**What you will do**
Repeat nothing but the line that contains "Viewport: 976px width, 478px height." and the lines after it, through the end of the listing, exactly as they stand; omit pictures.

**Data section**
____________

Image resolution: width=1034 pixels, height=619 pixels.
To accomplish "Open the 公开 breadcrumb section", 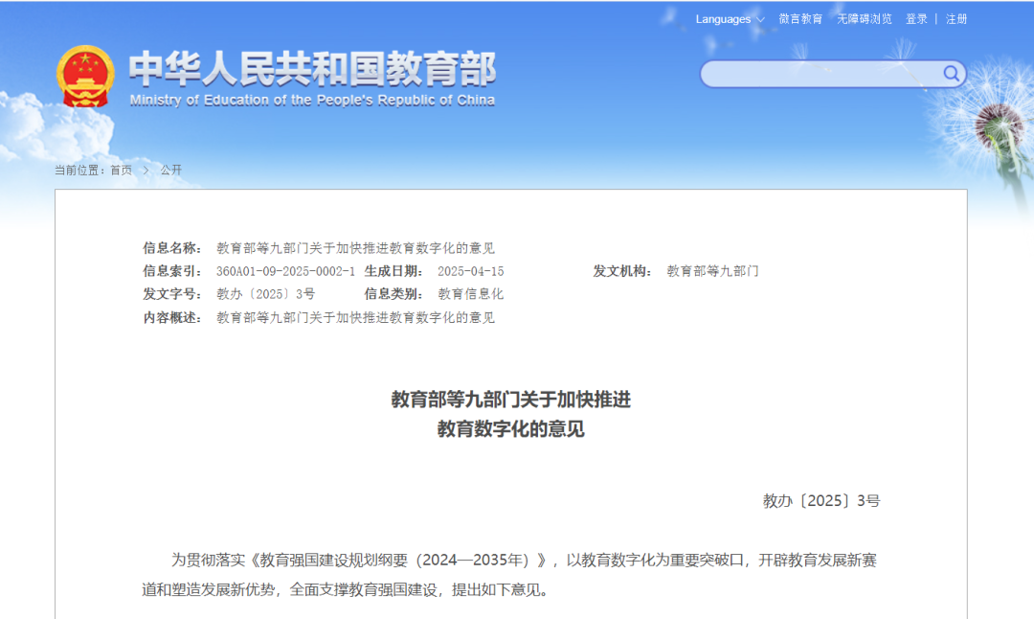I will [x=173, y=170].
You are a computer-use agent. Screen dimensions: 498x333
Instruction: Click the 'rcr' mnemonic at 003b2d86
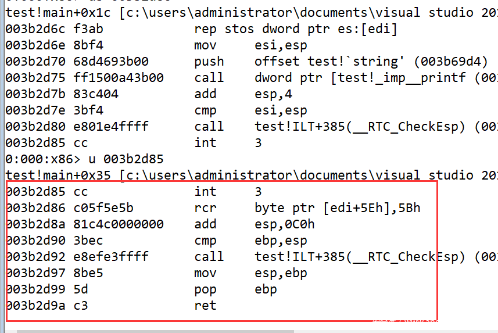pos(205,208)
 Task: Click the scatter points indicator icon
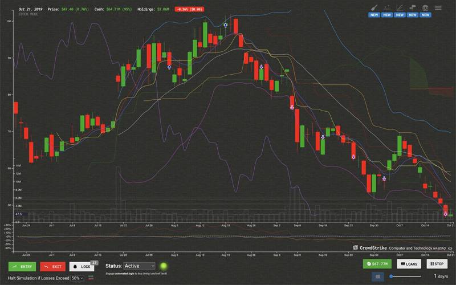(x=387, y=8)
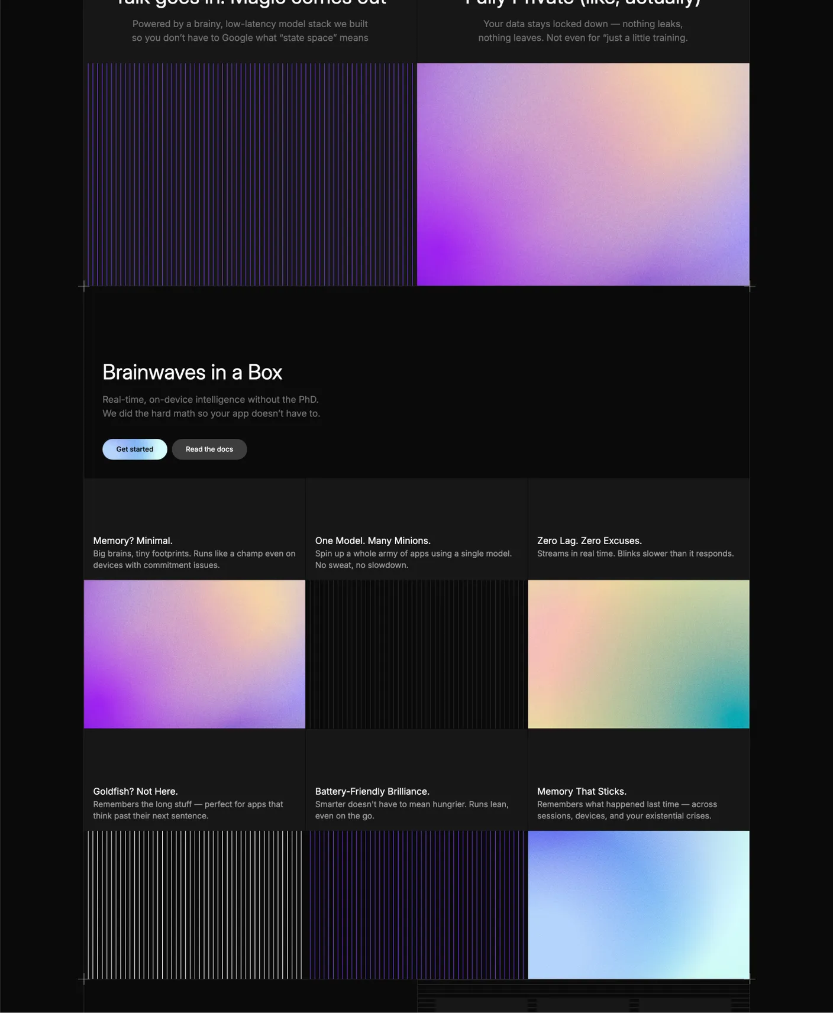Click the white striped image under Goldfish? Not Here.

195,905
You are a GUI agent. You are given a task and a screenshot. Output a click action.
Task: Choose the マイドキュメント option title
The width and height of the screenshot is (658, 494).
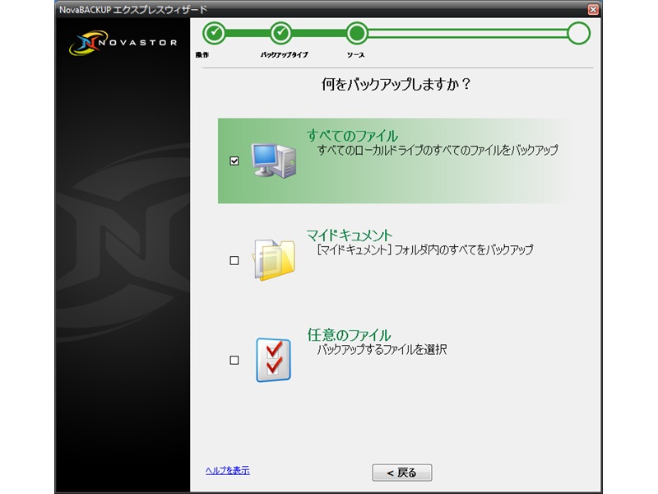tap(350, 235)
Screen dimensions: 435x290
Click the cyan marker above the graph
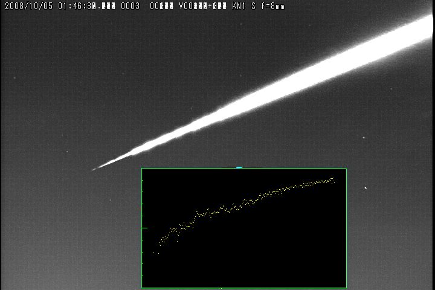click(240, 167)

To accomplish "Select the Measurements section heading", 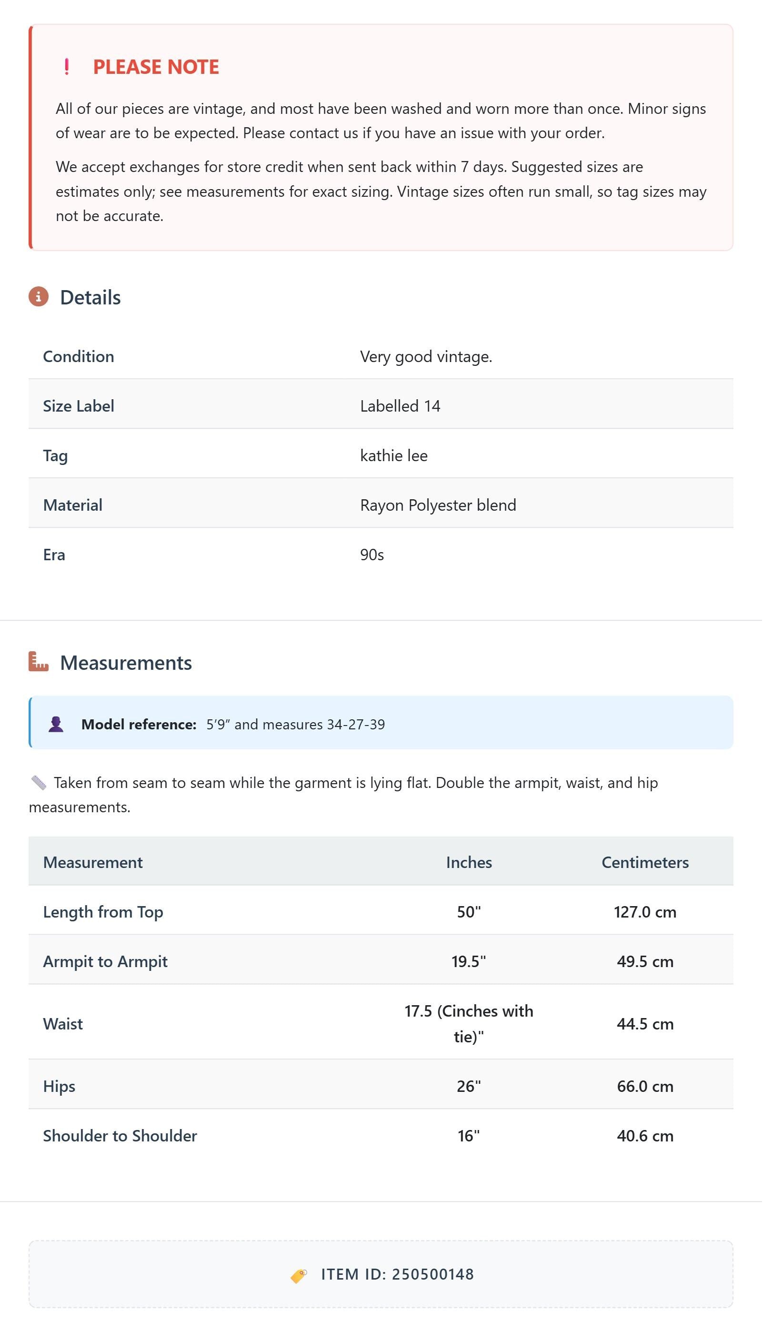I will tap(126, 663).
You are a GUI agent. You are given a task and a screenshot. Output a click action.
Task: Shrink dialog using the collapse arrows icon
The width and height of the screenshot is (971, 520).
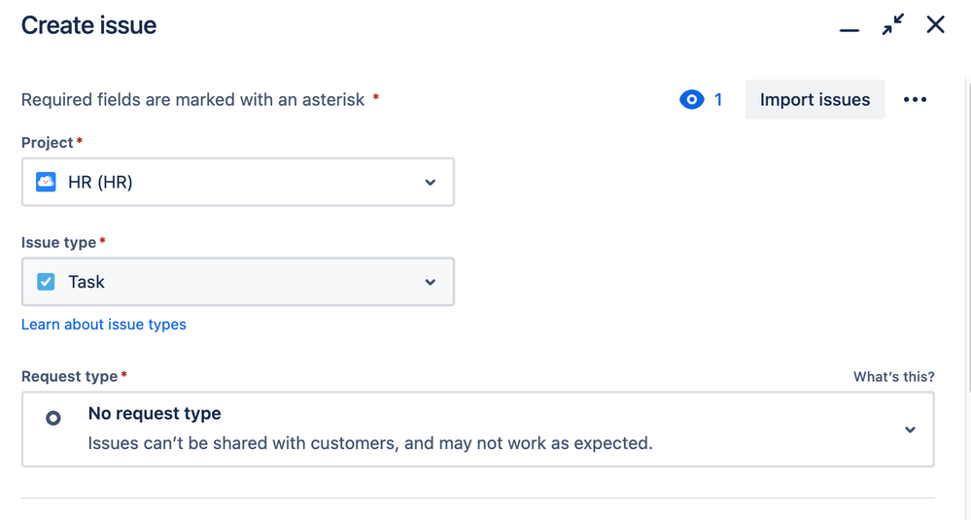point(893,25)
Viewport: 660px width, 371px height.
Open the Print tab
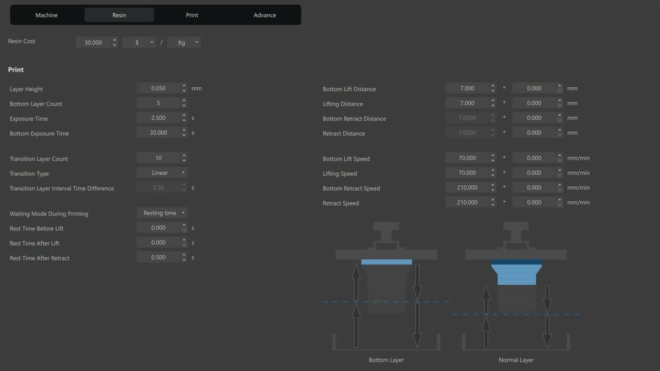[192, 15]
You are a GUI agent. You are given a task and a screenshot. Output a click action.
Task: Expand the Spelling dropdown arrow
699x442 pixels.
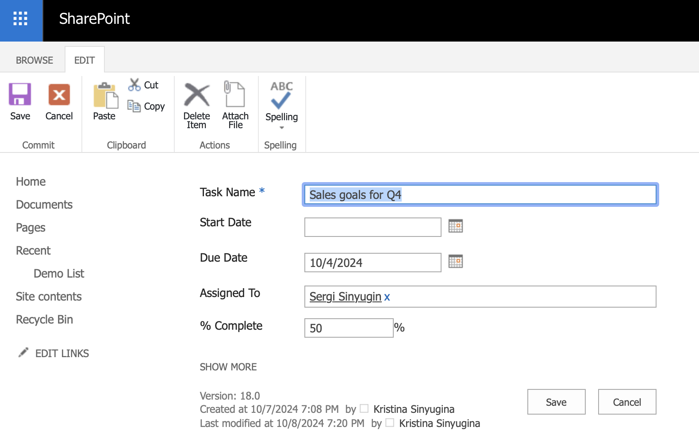282,128
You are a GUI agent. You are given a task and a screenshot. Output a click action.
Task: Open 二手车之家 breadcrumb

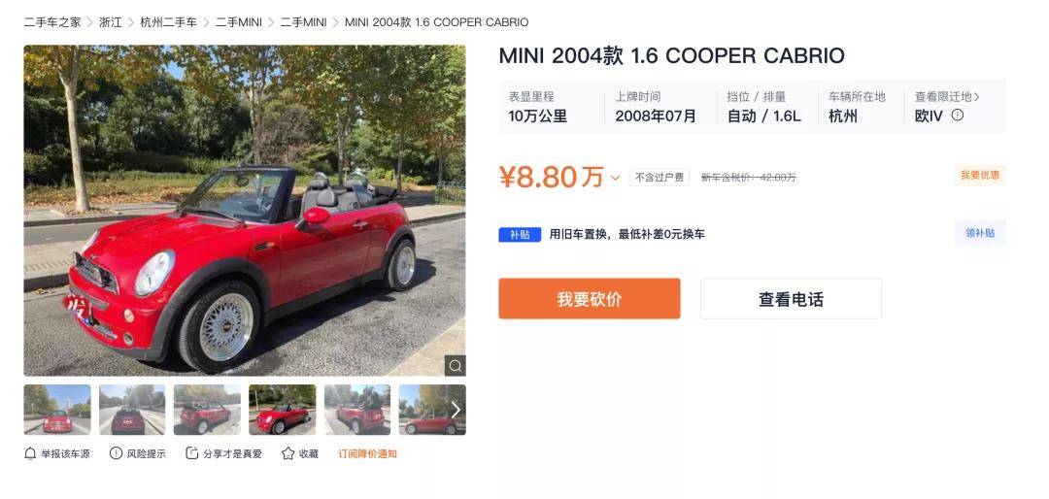(52, 22)
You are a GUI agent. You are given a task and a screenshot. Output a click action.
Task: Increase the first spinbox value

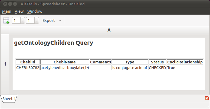click(22, 19)
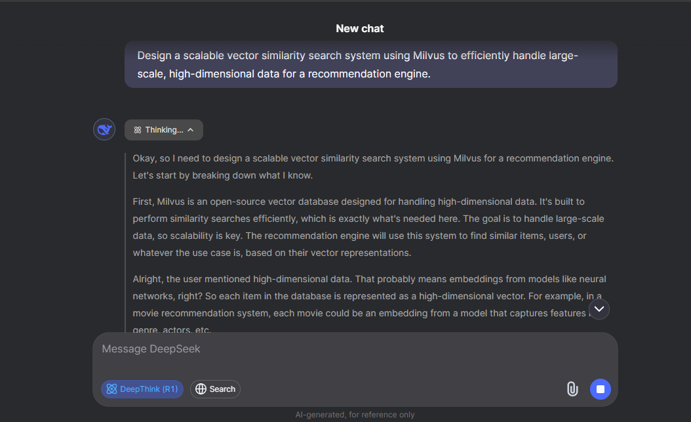The height and width of the screenshot is (422, 691).
Task: Attach a file with the paperclip icon
Action: tap(572, 389)
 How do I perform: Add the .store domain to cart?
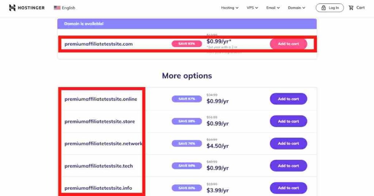(289, 121)
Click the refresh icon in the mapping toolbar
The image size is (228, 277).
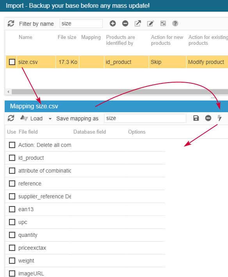(x=11, y=118)
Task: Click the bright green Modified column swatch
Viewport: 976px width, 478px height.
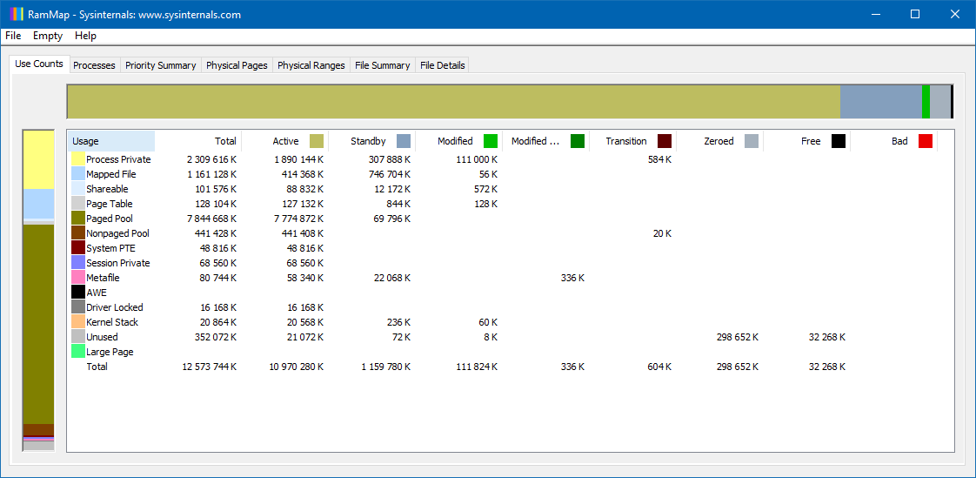Action: (491, 141)
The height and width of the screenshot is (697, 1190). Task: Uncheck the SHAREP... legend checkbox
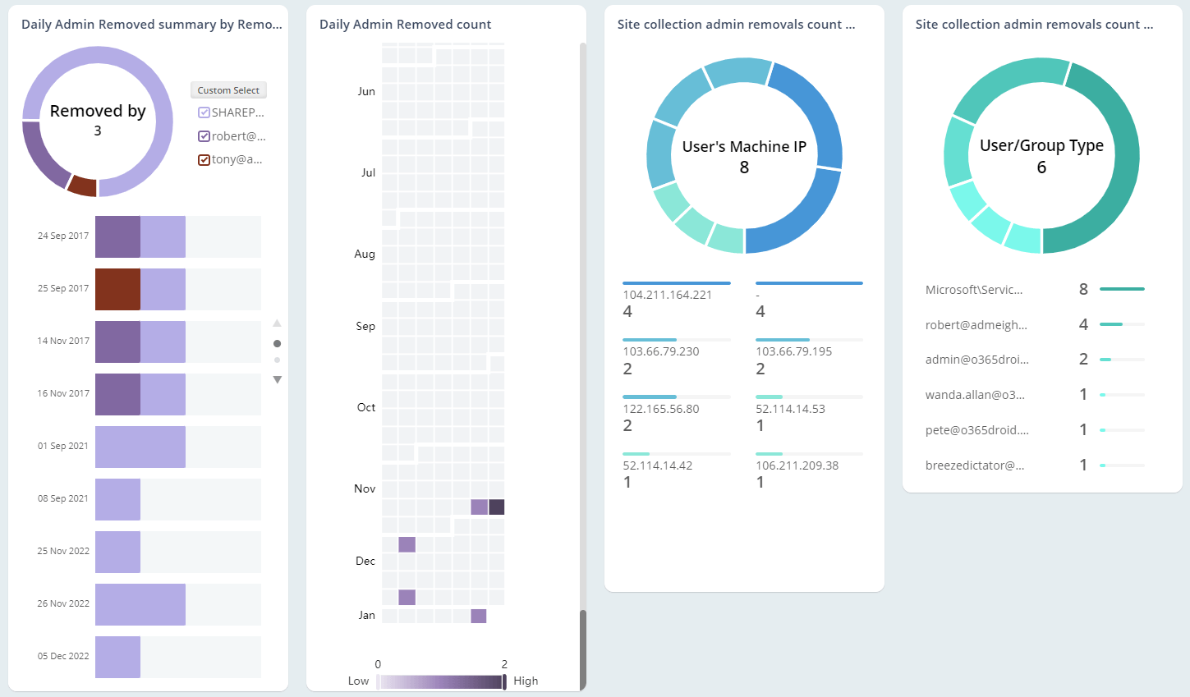click(x=204, y=112)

____________

**Task answer**
Viewport: 976px width, 478px height.
Action: (491, 141)
The height and width of the screenshot is (697, 1190). Task: Uncheck the SHAREP... legend checkbox
click(x=204, y=112)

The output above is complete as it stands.